Billionaire Elon Musk announced that Starlink—a satellite internet offering from his aerospace company, SpaceX—“achieved breakeven cash flow” on Thursday, just months after news broke that the offering had greatly increased its revenue, but fallen short of Musk’s expectations last year.
Musk said in the announcement—which was posted to another of his companies, X, formerly known as Twitter—that Starlink is now “a majority of all active satellites and will have launched a a [sic] majority of all satellites cumulatively from Earth by next year.”
Starlink describes itself as the world’s “first and largest satellite constellation” that delivers broadband internet using a low Earth orbit.
SpaceX has proven to be one of Musk’s most successful companies and was worth almost $150 billion this summer, nearly quintupling its value over the last four years.
In September, the Wall Street Journal reported that Starlink’s revenue hit $1.4 billion last year, which was an increase of more than one billion over the previous year but was still short of what Musk wanted.

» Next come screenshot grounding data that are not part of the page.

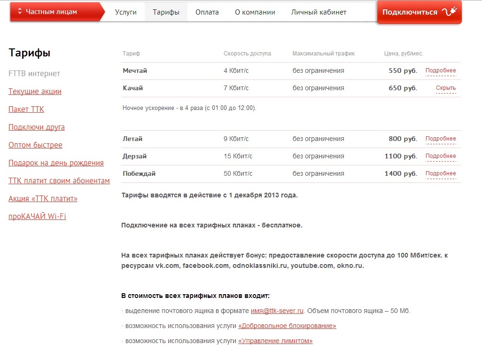Open the О компании menu item

pyautogui.click(x=255, y=12)
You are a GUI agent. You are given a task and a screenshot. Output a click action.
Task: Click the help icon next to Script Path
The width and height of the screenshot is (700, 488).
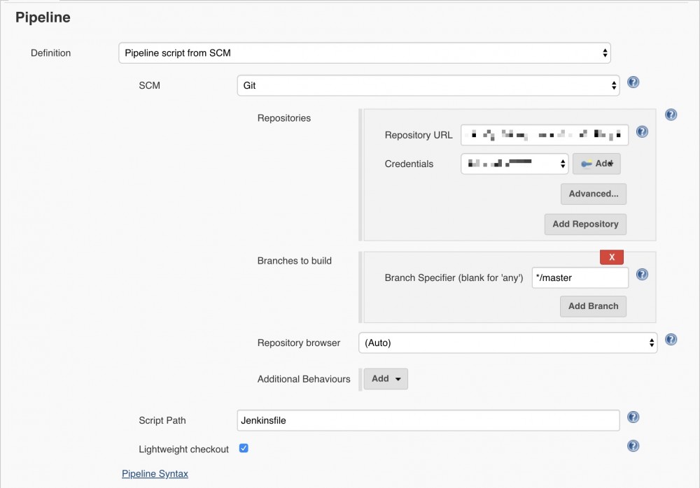[x=634, y=417]

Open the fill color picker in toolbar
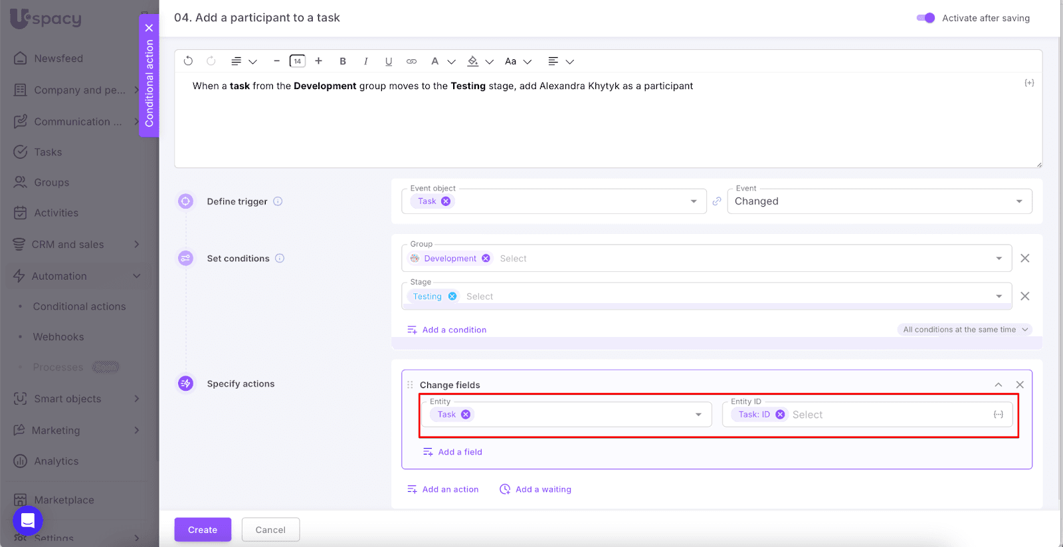pos(473,61)
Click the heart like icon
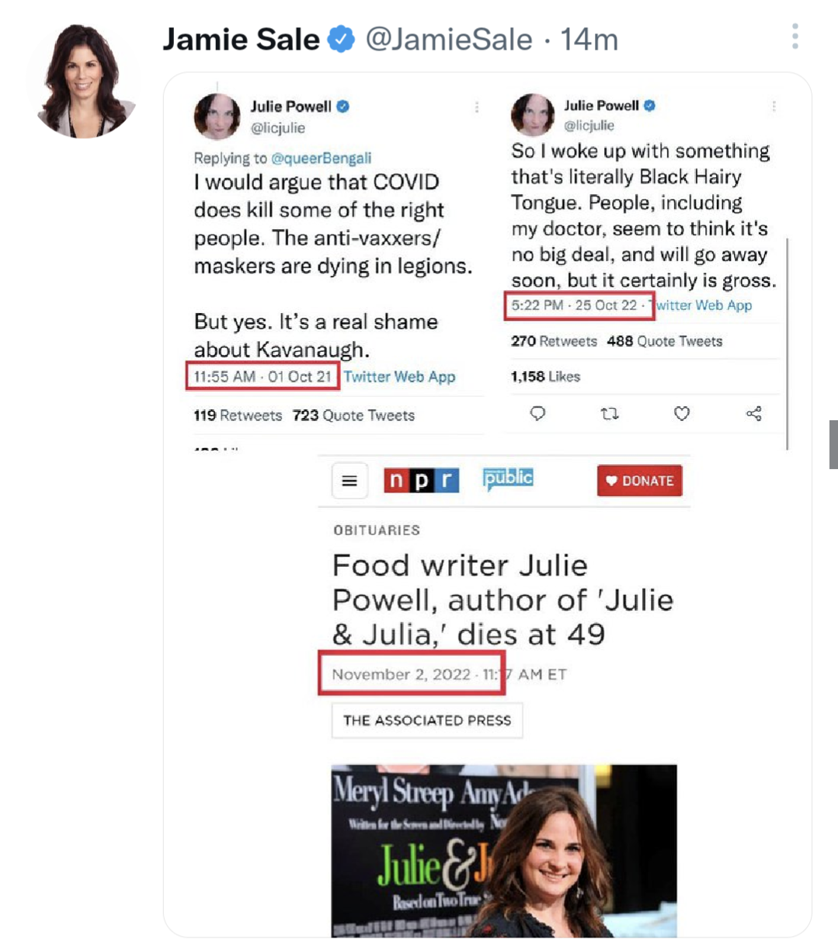This screenshot has height=943, width=838. 682,413
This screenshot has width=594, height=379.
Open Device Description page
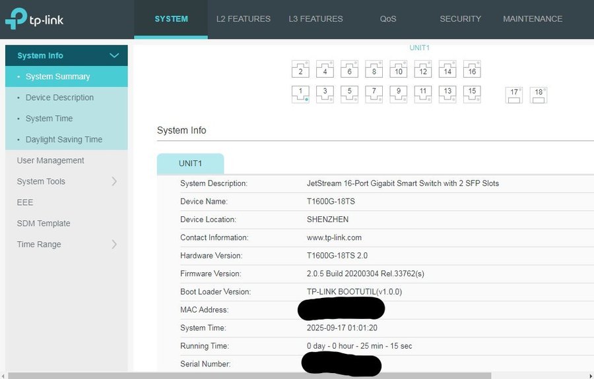(x=59, y=98)
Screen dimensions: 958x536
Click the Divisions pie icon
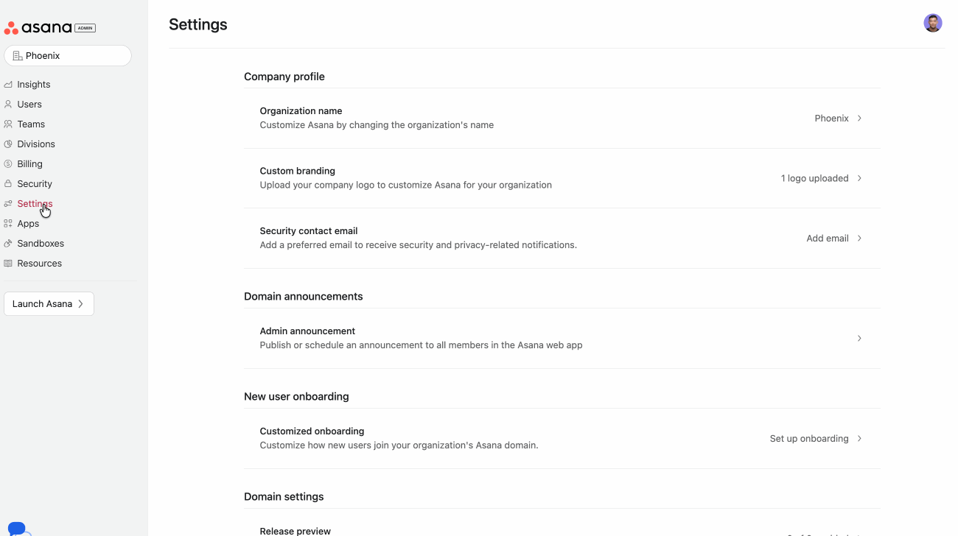tap(8, 144)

Forbes estimates that Musk is worth $228.1 billion as of Thursday, making him the wealthiest person in the world.
Starlink first launched its satellites in 2019 and, as of July, almost 5,000 small satellites have been launched to beam high-speed internet to ground terminals placed almost anywhere in the world. The internet service is now available anywhere in the United States, but memos seen by the Wall Street Journal earlier this year showed subscribers are far below Musk’s original predictions: At the end of 2022, there were more than one million active subscribers, but Musk had predicted in 2015 there would be 20 million.

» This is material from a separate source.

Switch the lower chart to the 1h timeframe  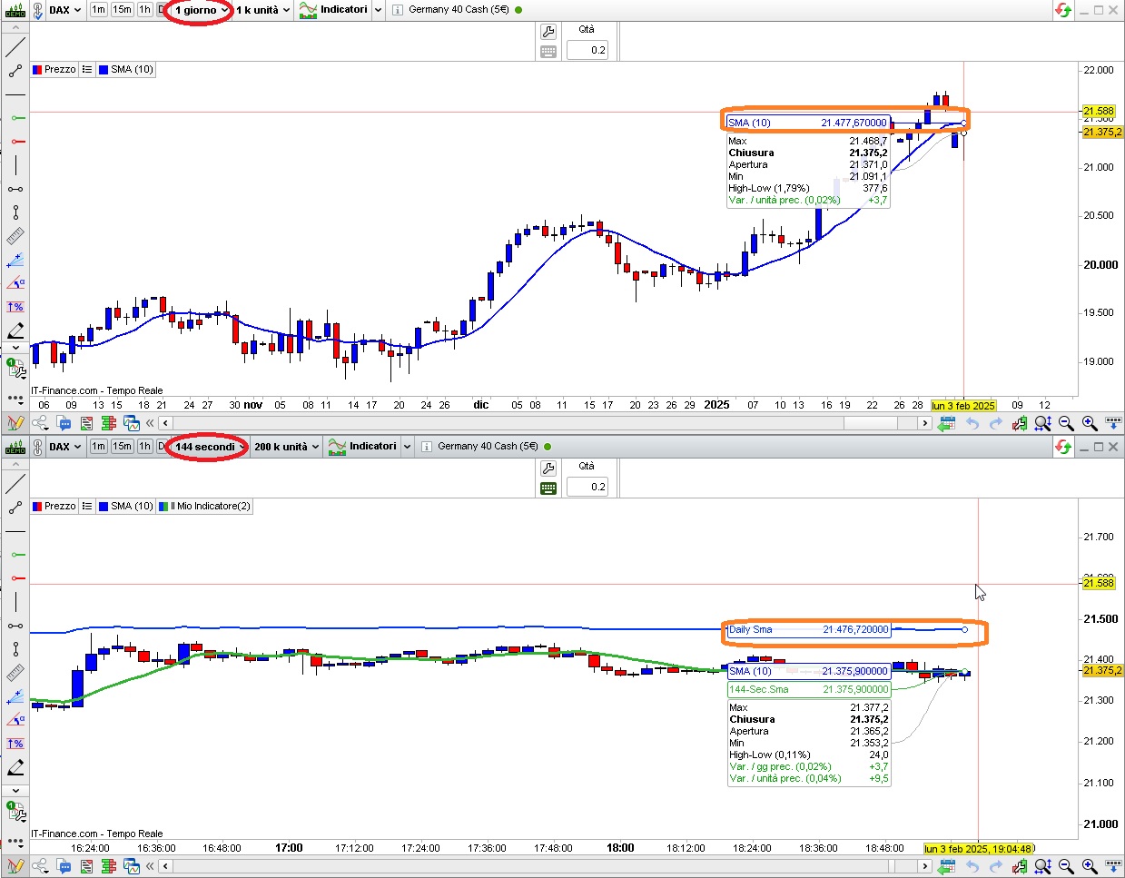(x=145, y=447)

Because of Starlink’s accessibility, it has become a popular option for communication in rural areas and other places where communication methods are difficult, including war zones like Ukraine, where the company sent thousands of terminals after Russia invaded last year to reestablish communications for the Ukrainian military. After posting last week that “SpaceX will support communication links with internationally recognized aid organizations,” Musk admitted he was feeling global pressure to offer Starlink internet to Gaza after Israeli airstrikes took out nearly all communications in the area last week. But, there hasn’t been any more information or clarification about how and when the terminals needed to get internet service through Starlink would be set up in Gaza.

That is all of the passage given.